Whatever the reality of the situation, it was nice to see our President remind us in such an eloquent and engaging way about the proper function of government.
"For thirty years, Americans have absorbed the well-branded mantra of Ronald Reagan: Government is the problem, not the solution."
*****************************************************************************************************
This has been proven to be true when the Republicans are running the Government. Why don't Americans take another look?
Government is Good:
Ronald Reagan said “Government is not a solution to our problem, Government is the problem”, and proceeded to destroy it. Under George W. Bush’s policies, we have the same situation plus his view, "The Constitution is just a piece of paper" - G.W. Bush
Here is another viewpoint.
http://www.governmentisgood.com/
Government is not the problem. CONSERVATIVES are the problem.
Therefore... get rid of the conservatives.
So when exacly did government run "well"? All I have ever seen, is it reacting to the next "crisis". The great depression, wars, terrorist attacks, financial meltdowns, whatever. The only people you can blame is the american people, who vote them in.
Everything that you bring up is either the direct fault of conservative governmental policies (great depression, financial meltdown) or something that cannot be planned for (terrorist actions, hurricanes) with the sole exception of war, which has only one example of a bad war in the last 50 years which was NOT started by a Republican!!
In other words, the Republicans are bad for the USA, since they cannot run the govt well enough to keep us out of financial crises, and they cannot handle after a natural or man-made disaster!
Republicans just don't have what it takes to lead a nation.
Sure they talk a good game, but as they just spent eight years proving, they aren't equipped to do anything other than bluster and whine.
Hard work just doesn't appeal to conservatives. They always need to take the easy way out.
Hard to believe they're *your friend* when they don't listen to you, spend most of their time campaigning for their next election and worrying about how to make their party have a larger majority than the other.
I don't want my representatives to be my friends, I WANT THEM TO REPRESENT ME, not corporations not people from other countries and certainly not themselves or their party.
I want my old banker back. I do'nt want bank monopolies. I do'nt want big corporations to "merge". Is'nt it still illegal to have monopolies?
"It's Time Politicians Stopped Running For or Against Government and Started Running it Well"
Unfortunately most politicians can only run their mouth.
It's time for progressive politicians to stop making a federal issue out of everything. The financial crisis should have taught us that an elite club in Manhattan is no better than an elite club in Washington at taming the macroeconomic risks that discourage economic development and tear at the social fabric.
Both are institutions that allocate a pool of capital through a collective decision-making process where a large number of stakeholders are represented by relatively few agents. Both are only as effective as the connection between the stakeholders and their agents. The problem with democracy is the same as the problem with finance: centralization.

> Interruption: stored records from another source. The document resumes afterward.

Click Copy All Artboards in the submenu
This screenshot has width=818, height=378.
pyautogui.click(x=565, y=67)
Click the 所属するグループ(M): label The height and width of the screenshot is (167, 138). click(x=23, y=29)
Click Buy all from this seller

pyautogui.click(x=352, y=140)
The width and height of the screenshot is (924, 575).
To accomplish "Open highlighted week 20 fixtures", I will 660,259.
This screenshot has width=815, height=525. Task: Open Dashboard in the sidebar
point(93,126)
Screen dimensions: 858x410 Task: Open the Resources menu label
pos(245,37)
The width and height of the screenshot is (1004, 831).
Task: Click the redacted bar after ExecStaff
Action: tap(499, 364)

Many more Americans would be open to more public services if they were tailored and administered at the state level. Fifty parallel efforts to build a secure and encouraging foundation on which private enterprise can thrive. A little more overhead, but competition is just another word for productive overhead, and we can't afford the cost of a federal monopoly on social safety nets.

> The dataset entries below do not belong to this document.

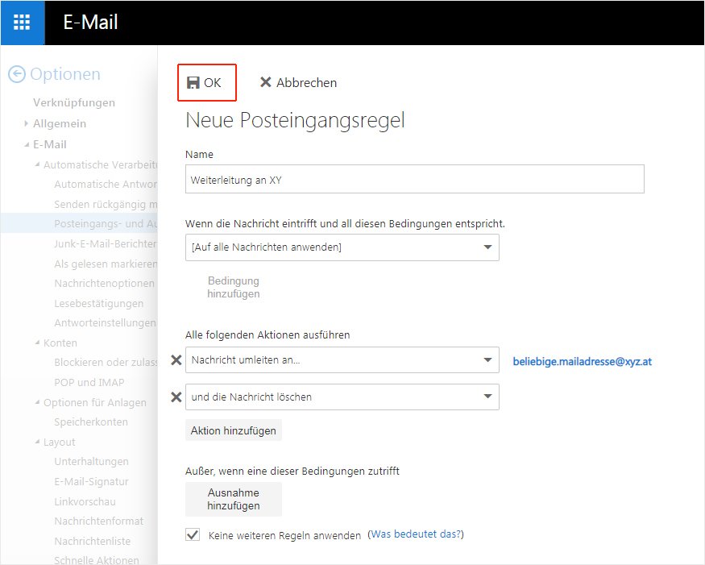Remove the 'und die Nachricht löschen' action
This screenshot has width=705, height=565.
click(176, 397)
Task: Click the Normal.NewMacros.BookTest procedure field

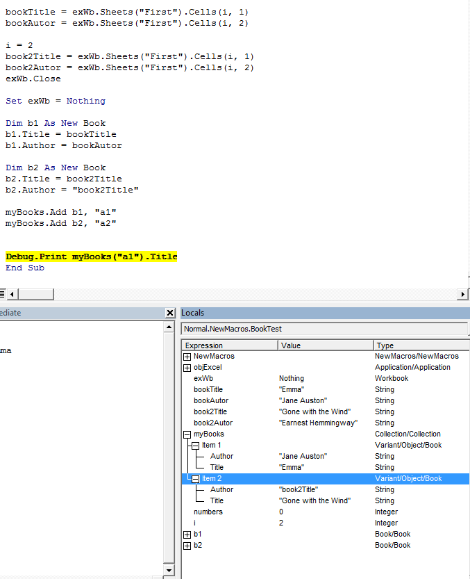Action: pos(324,328)
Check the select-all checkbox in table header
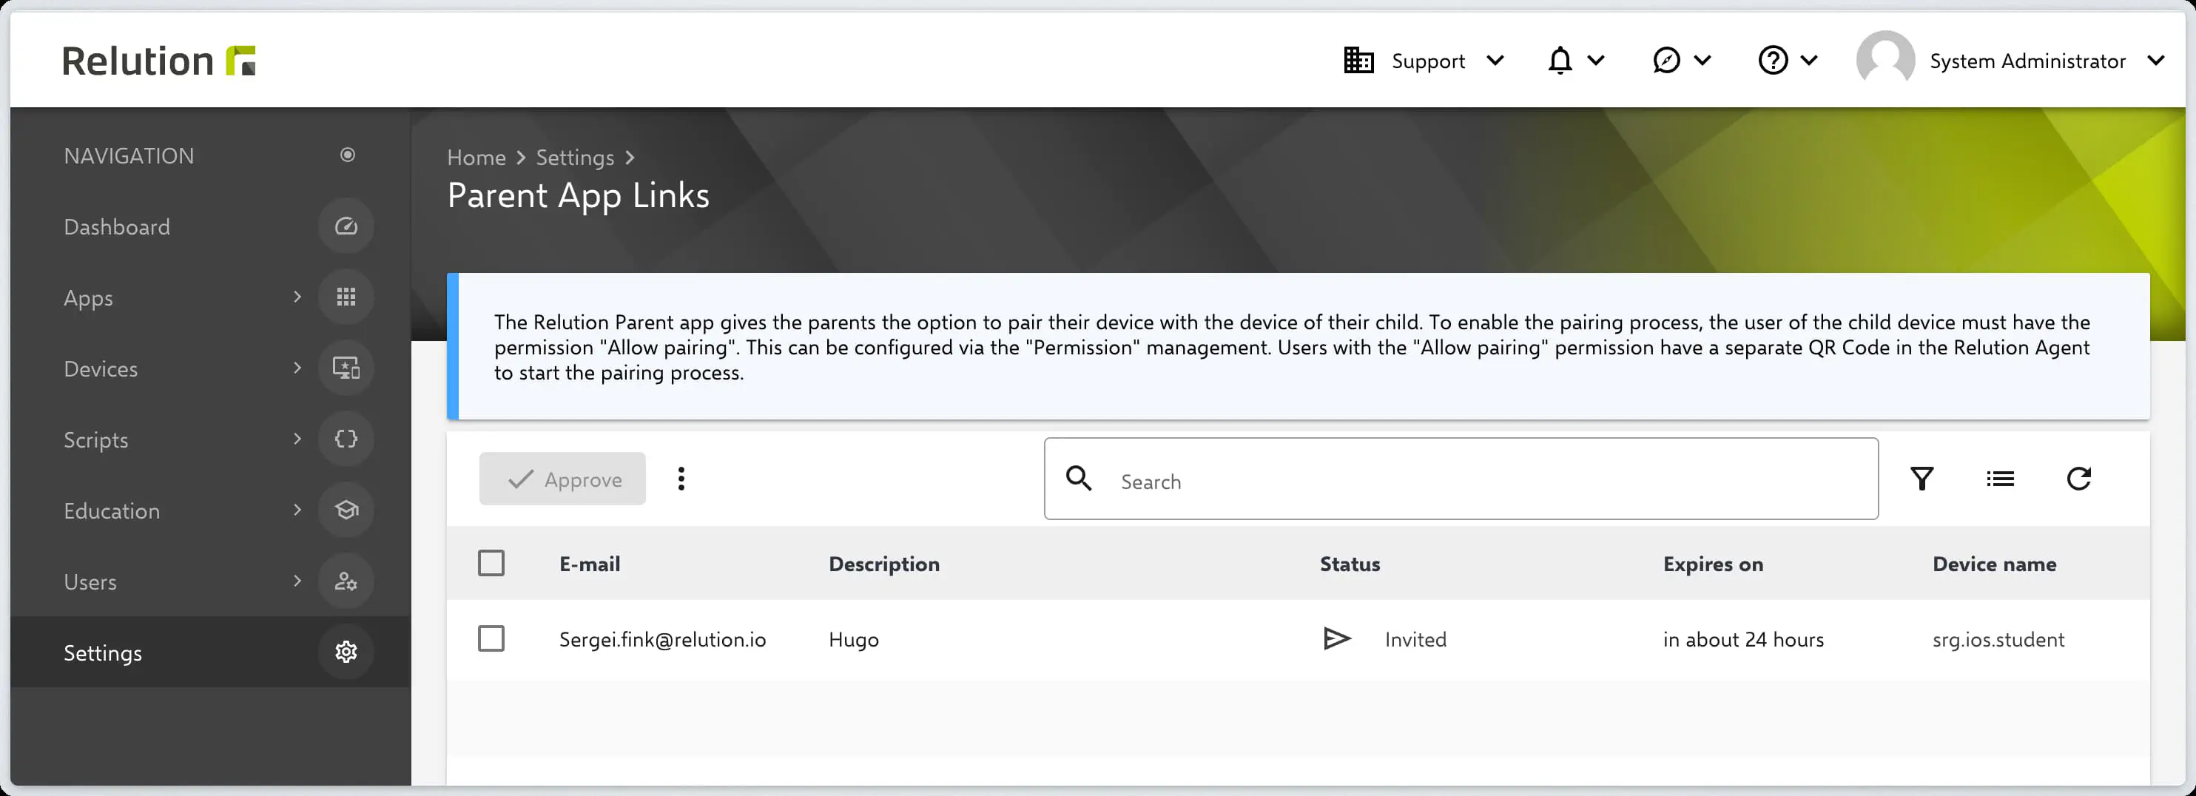The width and height of the screenshot is (2196, 796). pyautogui.click(x=491, y=563)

Obama is a master of the art of decentralized organization, and he's made several public gestures toward vesting more authority in governors and state legislatures. You don't have to be a conservative to advocate "states' rights". Decentralized democracy is in fact a thoroughly progressive ideal.
Great piece as usual. I'd add that transparency and citizen reporting, (as opposed to the corrupt main street media) will be key to insure accountability. There must be accountability or there is always the danger of government becoming the problem ( see U.S.S.R.). Power corrupts as surely as greed. In fact, there are already too many ineffective and inefficient government employees. We cannot let them be like that or the "government is the problem" crowd will come back to power sooner, rather than later.

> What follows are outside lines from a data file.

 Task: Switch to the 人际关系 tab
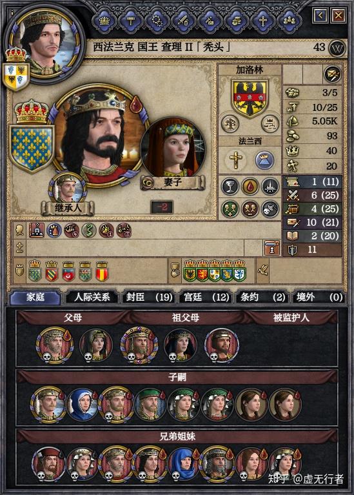pos(92,297)
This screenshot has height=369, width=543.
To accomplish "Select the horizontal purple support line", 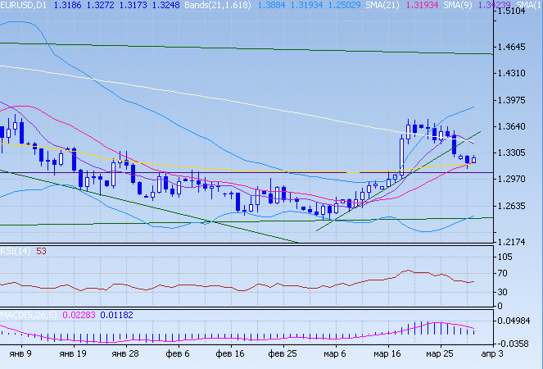I will [246, 173].
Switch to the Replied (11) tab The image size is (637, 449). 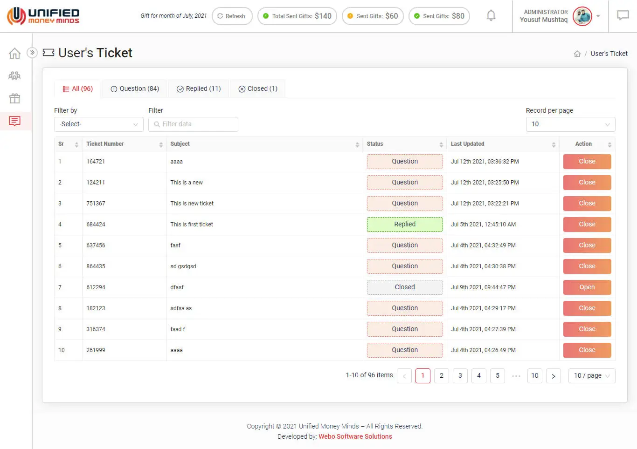point(199,89)
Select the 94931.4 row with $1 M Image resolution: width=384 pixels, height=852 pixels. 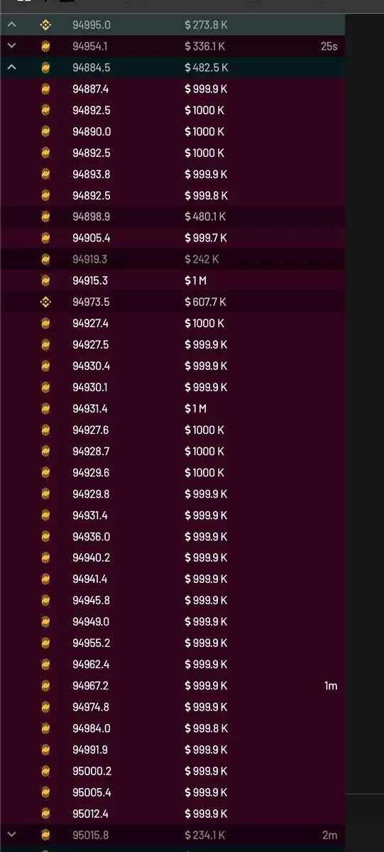[x=172, y=408]
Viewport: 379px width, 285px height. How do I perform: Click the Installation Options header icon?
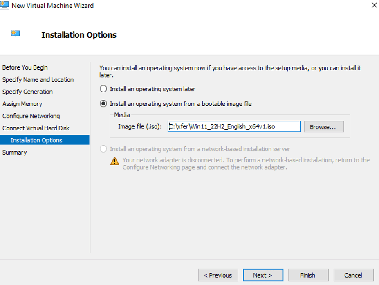tap(16, 34)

If this is to happen we must support Obama and the desire of progressives like Russ Feingold to lead.
It is essential for us to make our case in public as well as in private. We need to be in the streets celebrating our vision and being more alive than the Limbaughs, Boehners, and DeMints. We will need to demonstrate passion for our beliefs.
Then the world will tip in our direction. Obama was just the beginning of the change, just the catalyst. We're the heart of the deal.
To those who believe that government is the problem (leaving in its wake, only private enterprise as a plausible solution) I can only offer my experience:
Having worked for both government (Fed and State) and corporate America (IBM among others). It would be true that smaller organizations are able to react to events on the ground quicker and adjust accordingly. But I have found that it doesn't matter whether its public or private: a bureaurcracy is and bureaucracy.
But the difference is obvious: Private industry answers to a narrow group (shareholders, customers, in the case of a business to business model they don't even answer to consumers). Government in a democratic republic must answer to the will of its citizens. We have more control over the government than we do business. But neither is the superior of the other. One acts to create goods and services and one regulates those actions. Anyone who signals one out over the other may as well voice of preference for yin or yang for all its worth.
IBM is a big company but Government makes them look tiny.
So what? In the case of IBM they make a very limited number of product lines, and they make MANY of each of those lines. In the case of the govt they are regulating not just IBM, but Ford, and Microsoft, and Exxon, and.....etc..... In addition to that there are other functions of the govt, which are not regulation, but rather public safety, such as safe air travel, and police, and fire, etc..... OF COURSE the federal govt (and the state govts.....) are huge, they are trying to make the whole country keep moving forward!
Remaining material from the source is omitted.